Configuration schemas are stored as JSON files in the `bas_metadata_library.schemas` module. Schemas are also made
available externally through `https://metadata-resources.data.bas.ac.uk` to allow:

1. other applications to ensure their output will be compatible with this library
2. schema inheritance/extension - for standards that inherit from other standards (such as extensions or profiles)

> [!WARNING]
> These schemas used to be available at `https://metadata-standards.data.bas.ac.uk`, these URLs no longer work.

Configuration schemas are versioned (e.g. `v1`, `v2`) to allow backwards incompatible changes to be made.
Upgrade/Downgrade methods between versions will be provided for a limited time to assist migrating record
configurations between versions.

#### Source and distribution schemas

Standards and profiles usually inherit from other standards and profiles. In order to prevent this creating huge
duplication, inheritance is used to extend a base schema as needed. For example, the ISO 19115-2 standard extends
(and therefore incorporates) the configuration schema for ISO 19115-0.

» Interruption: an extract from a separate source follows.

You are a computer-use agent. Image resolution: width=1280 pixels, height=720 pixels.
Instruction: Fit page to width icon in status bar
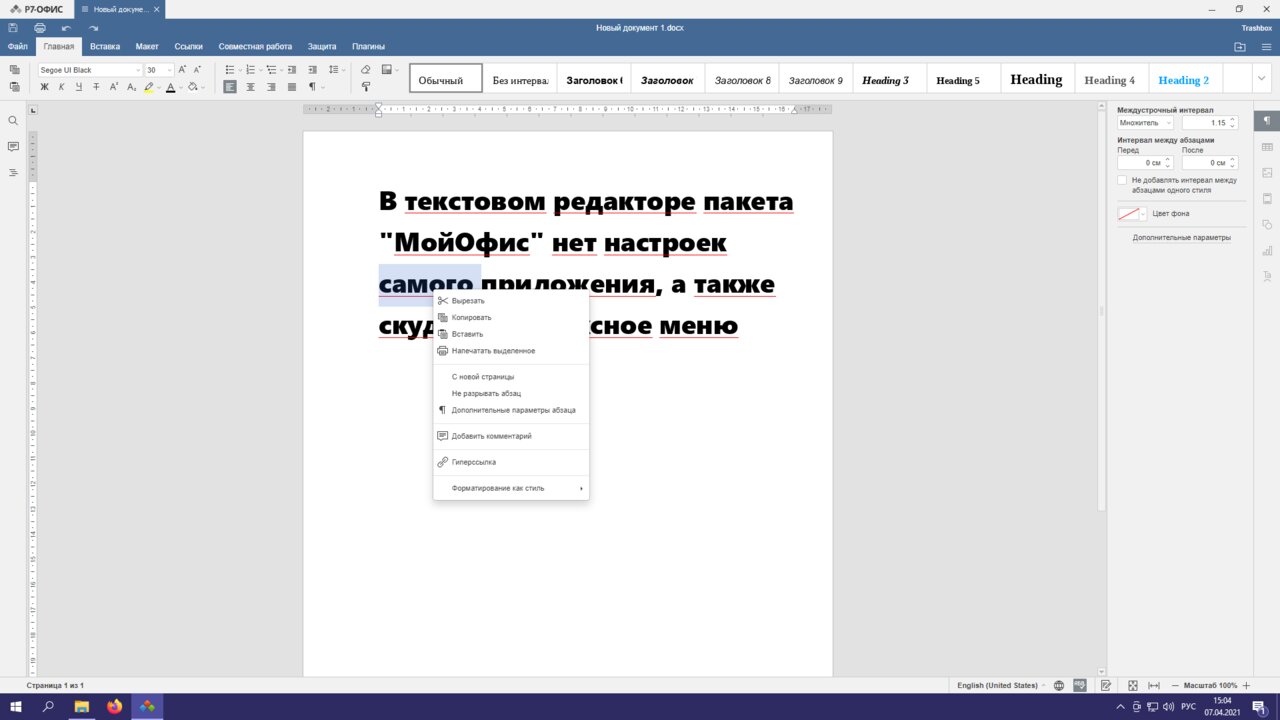(x=1154, y=686)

This is implemented with JSON Schema `$id` and `$schema` properties using URIs within the BAS Metadata Standards website.

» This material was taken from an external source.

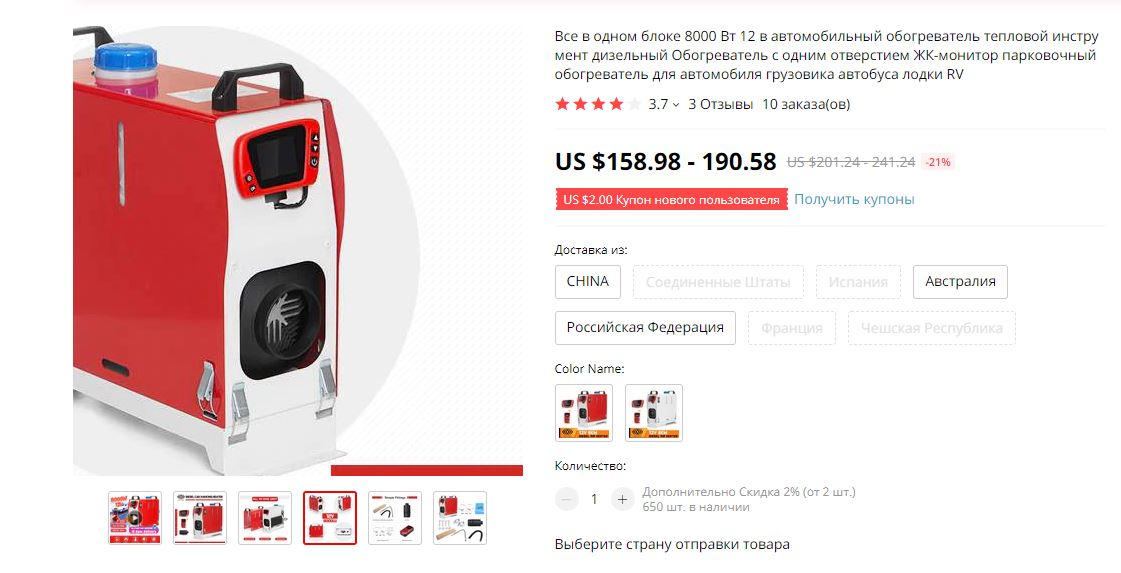The width and height of the screenshot is (1121, 573).
Task: Increase quantity with the plus button
Action: point(622,499)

Unfortunately, this creates a problem when developing these schemas as, if Schema B relies on Schema A, using its
published identifier as a reference, the published instance of the schema will be used (i.e. the remote schema will be
downloaded when Schema B is validated). If Schema A is being developed, and is not ready to be republished, there is a
difference between the local and remote schemas used, creating unreliable tests.

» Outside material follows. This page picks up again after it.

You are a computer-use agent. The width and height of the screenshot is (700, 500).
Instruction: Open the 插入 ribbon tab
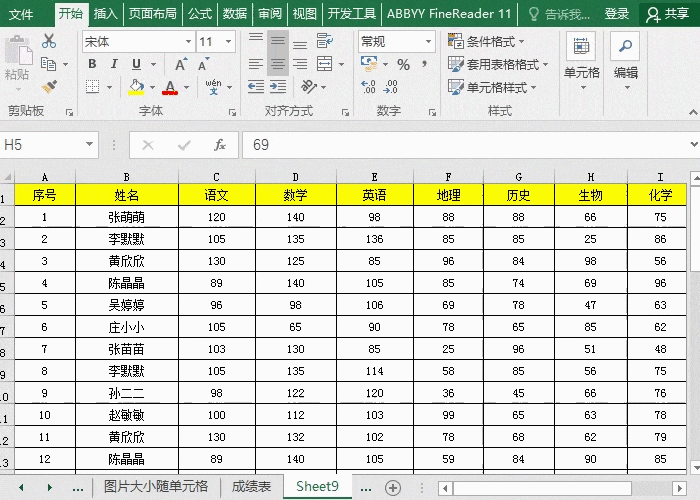104,14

To avoid this problem, a set of *source* schemas are used, from which a set of *distribution* schemas are generated.
Source schemas (defined in the `bas_metadata_library.schemas.src` module) use internal references to avoid duplication
of content. Whilst distribution schemas inline these references to give self-contained and independent implementations.

> [!NOTE] To update configuration schemas, only source schema should be updated, followed by
[Regenerating](/DEVELOPING.md#generating-configuration-schemas) distribution schemas.

Distribution schemas are used by [Configuration Classes](#configuration-classes), stored in the
`bas_metadata_library.schemas.dist` module and published to the BAS Metadata Standards resources website.

> [!TIP]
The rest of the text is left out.